# Glass Lids for Crown Fruit Jars



## June's Jars (Mar 16, 2021)

Hi all. I am new to your group, so please forgive my questions, if you have already answered somewhere before and I have not found them.
I "inherited" a box of glass lids in 2006, that had been part of my Mother's fruit jars collection. As much as I have always wanted to keep them and do something with them, I am down sizing and decided it's time to part with them.
Before I can do that, I think I need to understand what I have. I am able to identify the more common names and realizing which may or may not have value. Best, Improved Gem and Jewel.
This brings me to the "Crown" lids. I know that jars had different crosses and numbers of dots around the crown, to identify age (and value) Is this the same for the lids? 
I have about 5 dz. Crown lids and noticed that many have numbers below the crown and above the diamond. They start at 1 and go though to 77. Then I have a few with no numbers. (which I have put in a pile to look at after I figure out what the numbers mean.)
Some are with and without the diamonds, others that say Made in Canada and some that don't. 
What does all this mean???? lol I have spent a few weeks searching online, but have found mostly photos without any comments. 
Does it matter if I mix them up? Would a serious collector be looking for a specific lid, to go with a specific jar?
If anyone can help me out with some answers, or point me towards some reference material you think would help. I would be grateful.
Thank you. I would love to hear your thoughts.
ps. I also have a number of unidentified lids with rings and star bursts on them, but will post them once I have photos taken.


----------



## yacorie (Mar 17, 2021)

the short answer is yes.  Certain lids for finishing jars are always sought after by collectors - myself included.

can you post pictures?  We should be able to ID lids for you as long as you tell us what they say.
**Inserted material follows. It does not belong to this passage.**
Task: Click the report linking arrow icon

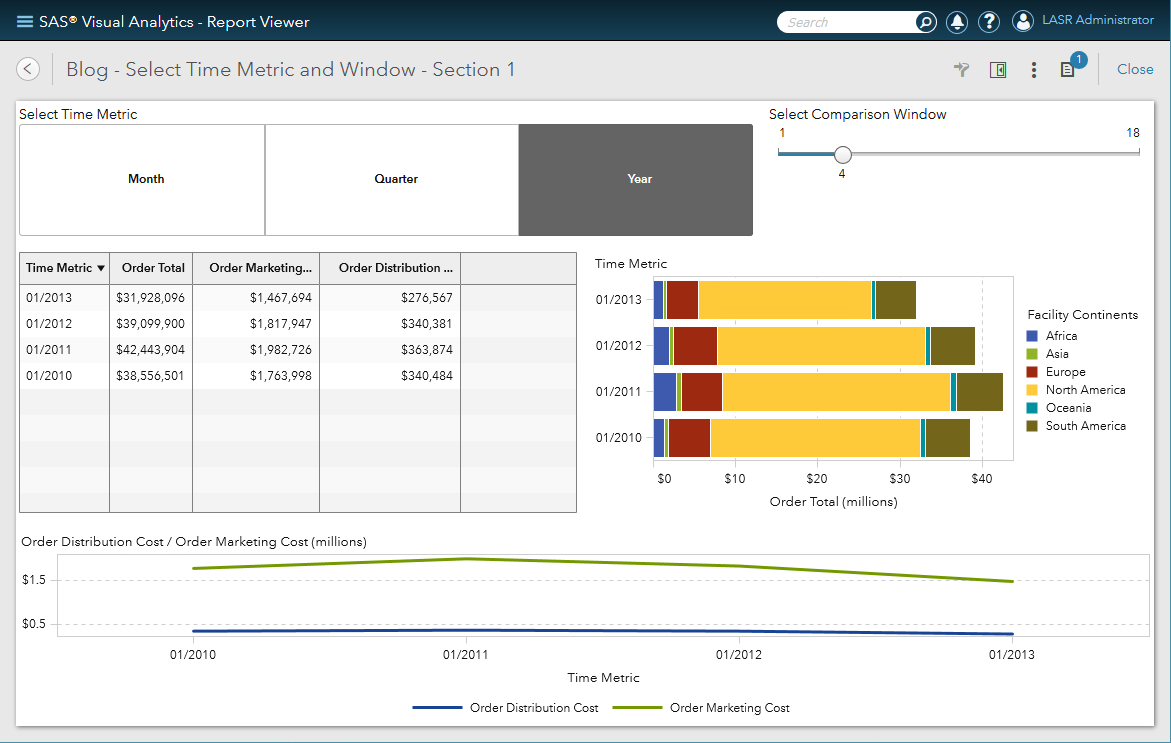Action: (961, 70)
mad for crown - there isn’t much value to common crown jars - but Canada did produce a couple rarer ones.

the bands and lids can often be more valuable than the jar itself - especially if you have random weird closures.  Don’t toss any wire/metal even if it looks weird or broken because there was some strange stuff out there


----------



## yacorie (Mar 17, 2021)

And a general rule of thumb for jars - without getting into varieties etc.  color and whittle are always better


----------



## June's Jars (Mar 22, 2021)

Thank you for responding. I start taking photos this morning, but think that I have far too many pictures to to post here? I will try to post a spattering.
There is one that has a nice design, no name (#2754) . I know that I know the jar name, but won't come to me for the life of me! Had I realized what was in store for me, I would have paid better attention. 
#2751 Hamilton Glass, but matched to what jar?
#2716 All circles of varying sizes. The two on the right have #s 1&2 in the middle.
#2725 All Starbursts Varying sizes. Two on the right say Made in Canada and have a diamond in the middle. Another says Made in Canada with the #25.
#2731 Blank. No pattern, no design. Two on left have cross in middle and one with a nub. I am guessing this was to create a tighter seal?
#2738 Raised centers, various sizes
#2744 Most have names and have addressed a couple previous. 
Didn't really think I had this many. Haven't even unpacked the Crowns!


----------



## Boundary Country (May 24, 2021)

Did you find out what brand your image 2754 was? I am trying to confirm the brand of a similar one I have in an aqua color. Thanks


----------



## June's Jars (May 24, 2021)

Boundary Country said:


> Did you find out what brand your image 2754 was? I am trying to confirm the brand of a similar one I have in an aqua color. Thanks


No sorry. I got side traded and had to put these lids on the back burner. 
I keep wanting to say it is  a Lightning, but pretty sure that is incorrect. I remember my Mother talking about it and hoping it will come to me. Perhaps another member will be able to identify it for us?


----------



## Boundary Country (May 25, 2021)

I believe it is a Diamond Glass Company lid.....found some info online.


----------



## June's Jars (May 26, 2021)

Boundary Country said:


> I believe it is a Diamond Glass Company lid.....found some info online.


----------



## June's Jars (May 26, 2021)

I believe that you are correct! I just found a pdf file of  The Diamond Glass Companies of Montreal, Canada by Bill Lockhart, Beau Schriever, Bill Lindsey, and Carol Serr.
I will be searching these names for jar (lid) identifications from now on. It seems they have written about each of the early glass companies, with photo or hand drawn images for identification! 
As an aside. I am in the Fraser Valley. What area are you in?


----------